Other patients were either painstakingly fed by hand or, close to death, not fed at all.
Looking at the feeding of severely demented patients in six hospitals in the two countries, Clarfield and colleagues found that Canadian non-Jewish institutions were least likely to use any feeding tube (3.2%), Canadian Jewish institutions in the middle (19%) and Israeli hospitals most likely (51.7%).
"Whether any feeding tube should be used for such patients is a clinical question, but religious values also are involved. Judaism, unlike Catholicism, regards feeding of terminal patients as almost automatic, like giving oxygen; Catholics view it as something extraordinary," Clarfield told The Jerusalem Post on Wednesday. "But you don't have to force feed patients according to Jewish law. You can give them food by hand, but you can't force them to eat using a zonda - which doesn't let them speak or eat or sip water by themselves - and a PEG is the most convenient."
Demented people can't say they don't want to eat, so they are forced. According to Jewish medical ethics, they have to be offered food and water. Not only is the use of feeding tubes for such patients much higher in Israel, but the nasogastric tube is preferred over the PEG, he said. Clarfield said he was not opposed to a nasogastric tube for acute situations, as when Ariel Sharon had one after his neurosurgery, and this tube was permanently replaced later with a PEG.

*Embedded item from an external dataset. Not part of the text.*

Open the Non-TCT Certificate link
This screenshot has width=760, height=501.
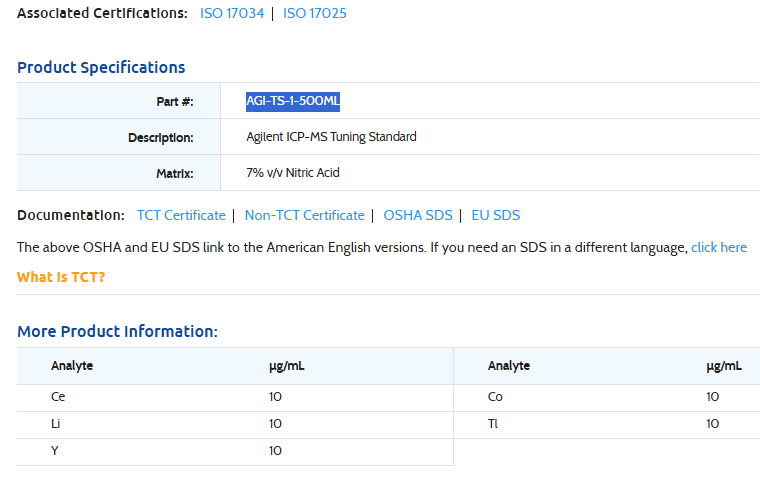(304, 215)
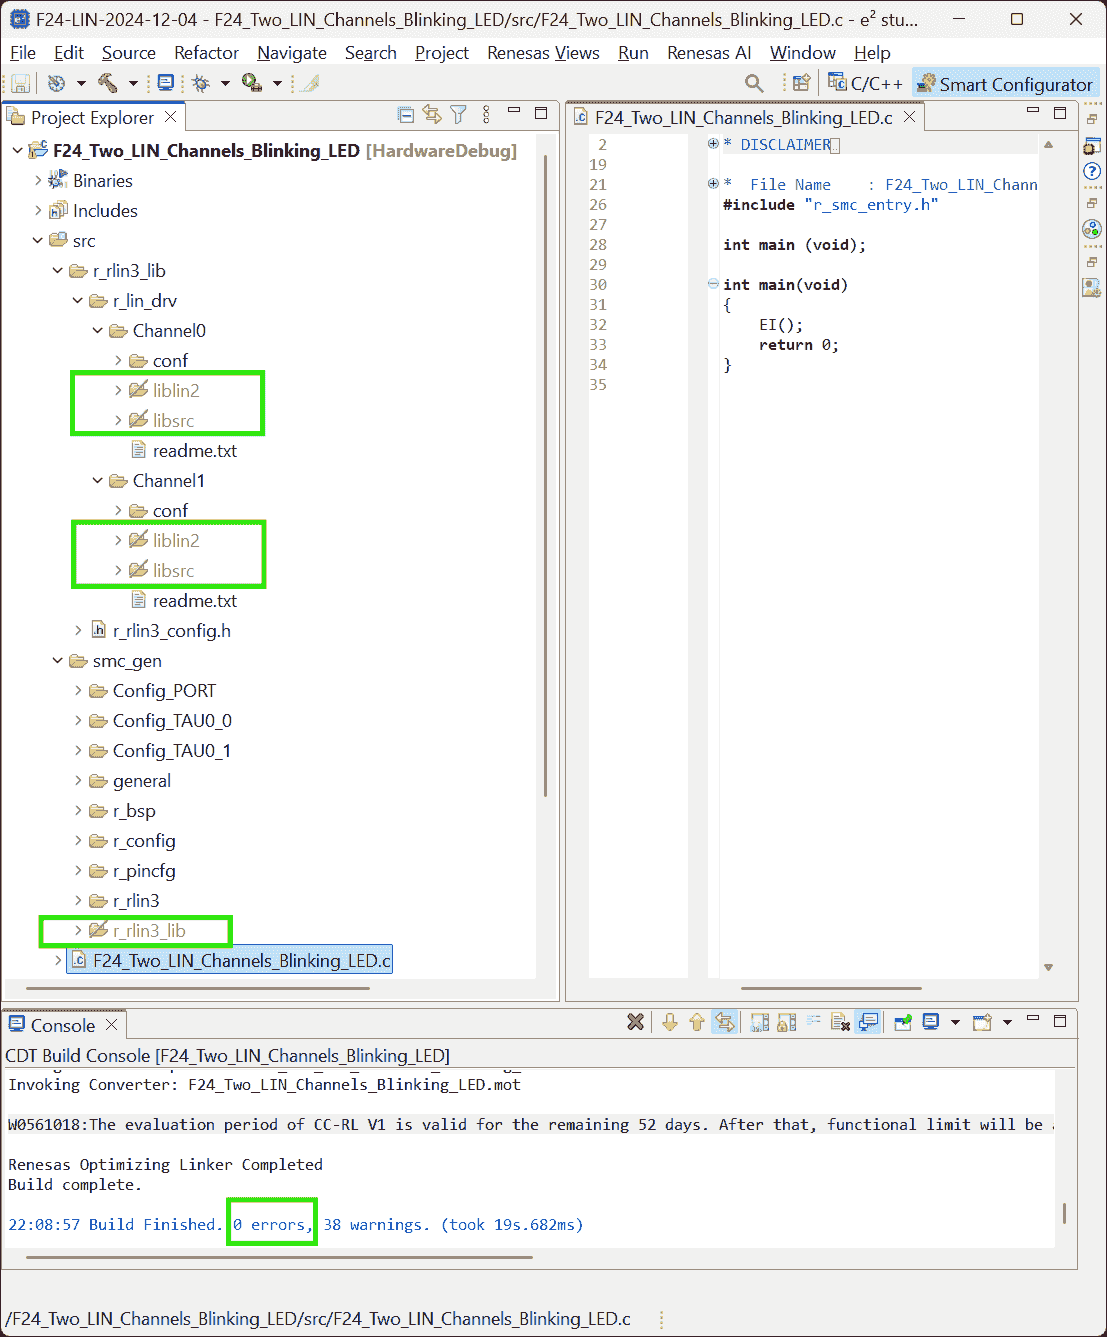Expand the Config_PORT folder

click(78, 691)
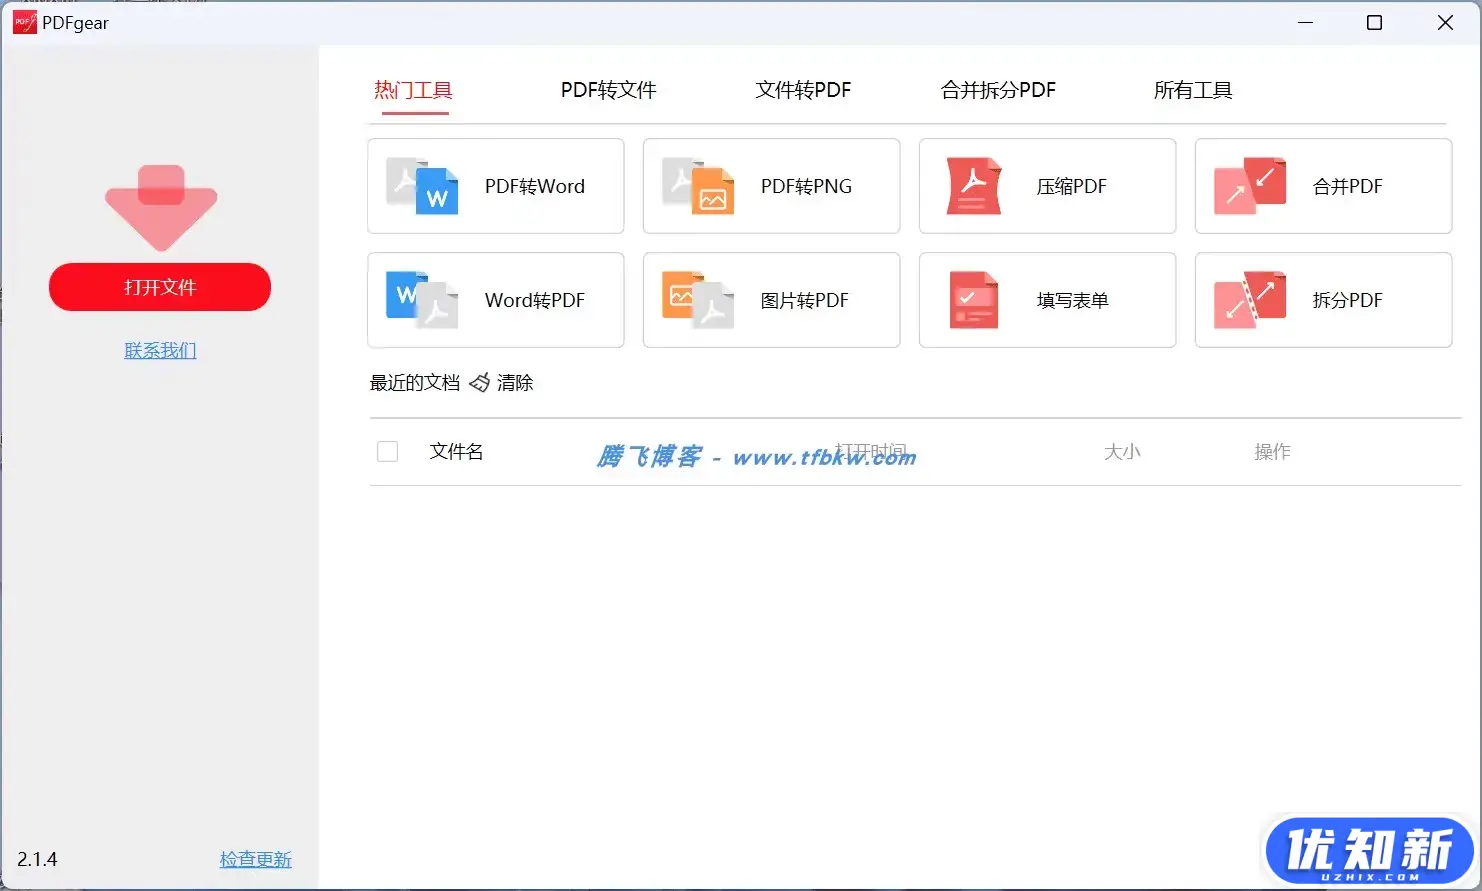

"But if the patient is not able to swallow on his own, it is shocking that the nasogastric tube is preferred here only because of financial and administrative reasons." In Israel, if a patient gets a PEG in a hospital, he must wait for a "code" (Health Ministry approval for a subsidized bed in a chronic care institution), but if he has a nasogastric tube, he is the responsibility of his health fund and his care is included in the basket of services. This administrative matter influences hospitals and doctors, who can empty their beds faster by attaching a nasogastric tube, Clarfield stated.
The Canadian-born geriatrician raised the problem several years ago when he was in charge of geriatrics in the ministry until 2001, but nothing was done because of budgetary constraints and "inertia." Now his study clearly shows that Israeli practice is different than that abroad.
Asked to comment, ministry deputy director-general and medical division head Dr. Yitzhak Berlovich told the Post that "a few months ago, the ministry executive decided in principle to change this practice and not to differentiate between institutionalization of patients with a zonda and those with a PEG. We don't want doctors to take medical decisions solely for administrative reasons. We discussed it with heads of the health funds and we hope to change our policy, but it will take a few months to carry it out, and we need to work out financial arrangements with the health funds."
Prof. Avraham Steinberg - a senior pediatric neurologist at Jerusalem's Shaare Zedek Hospital who headed the public committee that formulated the End-of-Life law relating to the care of terminal patients - commented that he agreed a PEG was preferable to a zonda, as it is much more humane and minimizes complications in patients. Handfeeding was very expensive, he said.
But Steinberg thought PEGs should be inserted much earlier in relevant patients rather than waiting until they were terminal cases, and he opposed the idea of not feeding severely demented patients at all unless they had fewer than two weeks to live, which meant they would die not from lack of nutrition but from their illness.